Ternyata, tak hanya manusia saja yang memiliki perasaan dan bisa bersedih. Sebatang pohon kurma yang telah ditebang pun juga bisa melakukannya. Bahkan tinimbang kami yang faqir ini, ia jauh lebih mulia derajatnya di hadapan Nabi Saw dan Allah. Kami hanya mendaku diri sebagai muslim, namun pada junjungan sendiri tak kenal sama sekali. Sekadar mengikuti Sunnah dan ajarannya pun, tak. Malang nian nasib kami ini rupanya.
Baru menjadi muslim saja sudah pongah. Sombong bukan kepalang. Macam mana mau jadi mukmin, muhsin, mukhlisin, insan kamil, apalagi hamba sahaya? Akhir kalam, kapan terakhir kita menangis untuk Kanjeng Nabi Muhammad Saw? Kapan pula kita menangisi kedhaifan diri yang hina-dina ini?

# [TUJUAN LATIHAN]
Salin lagi bagian teks pilihan, mulai dari "Ternyata, tak hanya" dan berakhir pada "yang hina-dina ini?", lalu ganti "pongah" dengan "angkuh".

# [DATA YANG DISEDIAKAN]

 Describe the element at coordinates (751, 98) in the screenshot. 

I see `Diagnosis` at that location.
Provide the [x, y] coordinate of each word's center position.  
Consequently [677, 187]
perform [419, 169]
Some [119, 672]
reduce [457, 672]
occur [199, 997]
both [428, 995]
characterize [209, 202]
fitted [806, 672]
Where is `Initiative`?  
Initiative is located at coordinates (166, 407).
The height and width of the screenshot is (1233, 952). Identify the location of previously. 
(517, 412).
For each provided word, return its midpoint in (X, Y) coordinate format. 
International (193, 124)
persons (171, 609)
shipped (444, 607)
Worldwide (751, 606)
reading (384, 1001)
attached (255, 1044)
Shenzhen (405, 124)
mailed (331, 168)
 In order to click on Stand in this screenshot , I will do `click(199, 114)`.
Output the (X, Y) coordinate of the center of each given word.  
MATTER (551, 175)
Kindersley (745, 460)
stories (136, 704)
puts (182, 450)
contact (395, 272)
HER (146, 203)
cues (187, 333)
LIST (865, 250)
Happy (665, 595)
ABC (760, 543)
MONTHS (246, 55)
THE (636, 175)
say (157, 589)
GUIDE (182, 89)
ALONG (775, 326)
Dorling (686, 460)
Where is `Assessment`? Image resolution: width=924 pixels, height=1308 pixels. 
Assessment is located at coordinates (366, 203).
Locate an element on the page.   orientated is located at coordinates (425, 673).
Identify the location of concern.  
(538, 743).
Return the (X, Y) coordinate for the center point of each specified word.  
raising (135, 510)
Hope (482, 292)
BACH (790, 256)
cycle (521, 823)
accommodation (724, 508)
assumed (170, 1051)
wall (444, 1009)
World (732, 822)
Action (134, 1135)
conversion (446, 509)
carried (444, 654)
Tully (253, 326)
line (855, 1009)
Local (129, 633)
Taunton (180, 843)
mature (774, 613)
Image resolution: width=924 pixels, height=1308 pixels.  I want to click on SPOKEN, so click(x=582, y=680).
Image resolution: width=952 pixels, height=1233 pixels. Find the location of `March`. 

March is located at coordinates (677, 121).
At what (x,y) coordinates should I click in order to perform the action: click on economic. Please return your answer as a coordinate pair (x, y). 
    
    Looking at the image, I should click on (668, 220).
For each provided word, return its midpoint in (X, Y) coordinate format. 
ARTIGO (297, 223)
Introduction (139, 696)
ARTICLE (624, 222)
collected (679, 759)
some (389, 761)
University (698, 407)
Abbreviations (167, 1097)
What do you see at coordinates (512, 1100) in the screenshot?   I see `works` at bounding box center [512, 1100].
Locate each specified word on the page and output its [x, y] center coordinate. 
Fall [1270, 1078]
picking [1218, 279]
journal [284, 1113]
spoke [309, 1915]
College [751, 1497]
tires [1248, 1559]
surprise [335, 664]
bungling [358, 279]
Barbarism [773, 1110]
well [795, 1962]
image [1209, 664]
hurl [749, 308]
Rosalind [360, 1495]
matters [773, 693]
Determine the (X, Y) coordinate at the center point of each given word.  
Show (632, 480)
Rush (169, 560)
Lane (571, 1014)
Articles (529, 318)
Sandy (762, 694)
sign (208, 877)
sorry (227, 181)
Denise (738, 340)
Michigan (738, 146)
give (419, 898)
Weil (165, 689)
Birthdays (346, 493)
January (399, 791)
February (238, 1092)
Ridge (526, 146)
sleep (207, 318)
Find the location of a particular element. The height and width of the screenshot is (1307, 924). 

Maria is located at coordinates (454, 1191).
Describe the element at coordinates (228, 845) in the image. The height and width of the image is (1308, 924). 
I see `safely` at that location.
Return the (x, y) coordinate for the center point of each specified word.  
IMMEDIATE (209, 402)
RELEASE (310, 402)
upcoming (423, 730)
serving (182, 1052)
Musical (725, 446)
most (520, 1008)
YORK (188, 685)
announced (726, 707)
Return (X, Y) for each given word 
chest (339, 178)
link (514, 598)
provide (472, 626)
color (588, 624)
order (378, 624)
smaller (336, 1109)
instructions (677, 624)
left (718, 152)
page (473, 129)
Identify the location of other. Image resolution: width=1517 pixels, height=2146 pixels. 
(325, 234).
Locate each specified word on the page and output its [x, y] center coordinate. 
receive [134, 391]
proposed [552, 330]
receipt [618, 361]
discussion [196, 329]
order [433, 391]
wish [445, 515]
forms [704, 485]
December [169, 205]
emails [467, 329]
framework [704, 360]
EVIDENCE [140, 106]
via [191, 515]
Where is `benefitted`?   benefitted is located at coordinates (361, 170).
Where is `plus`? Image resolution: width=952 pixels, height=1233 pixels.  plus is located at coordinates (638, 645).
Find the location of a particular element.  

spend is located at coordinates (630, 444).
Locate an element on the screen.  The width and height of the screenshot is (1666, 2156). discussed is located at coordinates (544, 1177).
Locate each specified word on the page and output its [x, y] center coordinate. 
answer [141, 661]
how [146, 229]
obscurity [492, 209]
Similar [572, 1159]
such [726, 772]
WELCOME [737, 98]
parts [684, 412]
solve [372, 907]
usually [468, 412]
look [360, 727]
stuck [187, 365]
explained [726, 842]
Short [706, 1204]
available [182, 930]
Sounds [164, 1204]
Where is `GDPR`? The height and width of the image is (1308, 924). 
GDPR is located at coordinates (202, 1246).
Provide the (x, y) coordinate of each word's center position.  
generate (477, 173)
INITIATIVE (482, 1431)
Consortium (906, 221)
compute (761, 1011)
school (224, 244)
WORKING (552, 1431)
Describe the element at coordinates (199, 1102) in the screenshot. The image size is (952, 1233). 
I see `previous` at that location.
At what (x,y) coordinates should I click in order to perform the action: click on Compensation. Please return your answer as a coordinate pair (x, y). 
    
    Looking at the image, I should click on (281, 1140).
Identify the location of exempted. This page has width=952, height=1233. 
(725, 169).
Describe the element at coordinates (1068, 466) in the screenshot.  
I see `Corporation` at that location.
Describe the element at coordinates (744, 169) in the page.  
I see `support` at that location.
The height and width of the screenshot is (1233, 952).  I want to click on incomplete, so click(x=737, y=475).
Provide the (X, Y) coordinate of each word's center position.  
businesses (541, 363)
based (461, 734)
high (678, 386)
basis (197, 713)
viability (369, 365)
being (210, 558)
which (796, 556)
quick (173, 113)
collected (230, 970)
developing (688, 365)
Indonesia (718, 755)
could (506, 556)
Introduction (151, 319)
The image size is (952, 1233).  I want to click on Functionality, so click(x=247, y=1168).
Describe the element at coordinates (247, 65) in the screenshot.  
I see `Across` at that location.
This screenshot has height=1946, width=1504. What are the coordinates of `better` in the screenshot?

# [HASIL DI BAWAH]
Ternyata, tak hanya manusia saja yang memiliki perasaan dan bisa bersedih. Sebatang pohon kurma yang telah ditebang pun juga bisa melakukannya. Bahkan tinimbang kami yang faqir ini, ia jauh lebih mulia derajatnya di hadapan Nabi Saw dan Allah. Kami hanya mendaku diri sebagai muslim, namun pada junjungan sendiri tak kenal sama sekali. Sekadar mengikuti Sunnah dan ajarannya pun, tak. Malang nian nasib kami ini rupanya.
Baru menjadi muslim saja sudah angkuh. Sombong bukan kepalang. Macam mana mau jadi mukmin, muhsin, mukhlisin, insan kamil, apalagi hamba sahaya? Akhir kalam, kapan terakhir kita menangis untuk Kanjeng Nabi Muhammad Saw? Kapan pula kita menangisi kedhaifan diri yang hina-dina ini?